_THE TASKS_
[1] Decide whether each statement agrees with the Silverchair job posting: (a) the role calls for a Lead Data Engineer with expertise in Microsoft Azure; (b) the role is described as purely advisory, with no hands-on work; (c) the company says it is committed to increasing representation from groups historically underrepresented in technology careers. Answer yes or no for each, and quote the deciding words of the posting.
[2] Print everything in the Silverchair job posting from "Equity and inclusion" down to "in all of us.", word for word.
[3] According to the Silverchair job posting, what is the Lead Data Engineer meant to accomplish in the role? Answer in one to three sentences.

_PASSAGE PROVIDED_
====

Equity and inclusion are at the core of our hiring practices, and we strive to build a team that reflects a broad spectrum of cultures, experiences, and viewpoints. We are particularly committed to increasing representation from groups historically underrepresented in technology careers. Your unique experiences and perspectives are not just welcomed but are integral to our collective success. Join us in our mission to create a culture that unites and brings out the best in all of us.
Learn more about our commitment to diversity, equity, and inclusion at Silverchair.
Overview
Silverchair seeks a seasoned Lead Data Engineer with deep expertise in Microsoft Azure to play a pivotal role in advancing our analytic capabilities. With a demonstrated history of success in developing, deploying, and managing Azure data engineering projects, this hands-on leader will bring a robust background in data engineering, cloud computing, and analytics, coupled with the capacity to spearhead projects and provide guidance to team members.

====

[Stored entries]
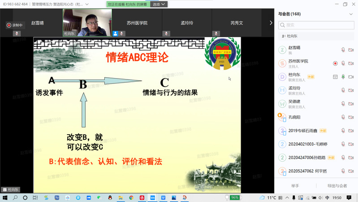Click the 举手 raise hand button
Screen dimensions: 358x202
[295, 185]
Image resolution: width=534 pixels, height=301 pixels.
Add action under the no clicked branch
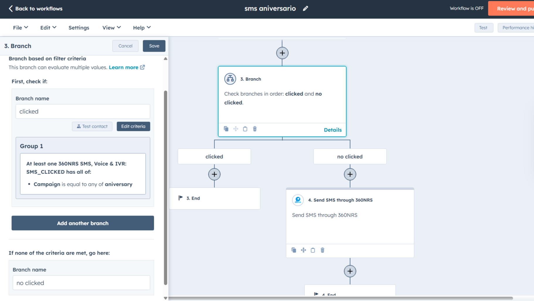coord(350,174)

====

_SOLUTIONS_
[1]
(a) Yes: "Silverchair seeks a seasoned Lead Data Engineer with deep expertise in Microsoft Azure."
(b) No: "this hands-on leader will bring a robust background in data engineering, cloud computing, and analytics."
(c) Yes: "We are particularly committed to increasing representation from groups historically underrepresented in technology careers."

[2]
Equity and inclusion are at the core of our hiring practices, and we strive to build a team that reflects a broad spectrum of cultures, experiences, and viewpoints. We are particularly committed to increasing representation from groups historically underrepresented in technology careers. Your unique experiences and perspectives are not just welcomed but are integral to our collective success. Join us in our mission to create a culture that unites and brings out the best in all of us.

[3] The Lead Data Engineer is meant to play a pivotal role in advancing Silverchair's analytic capabilities. The posting also says this leader will spearhead projects and guide team members.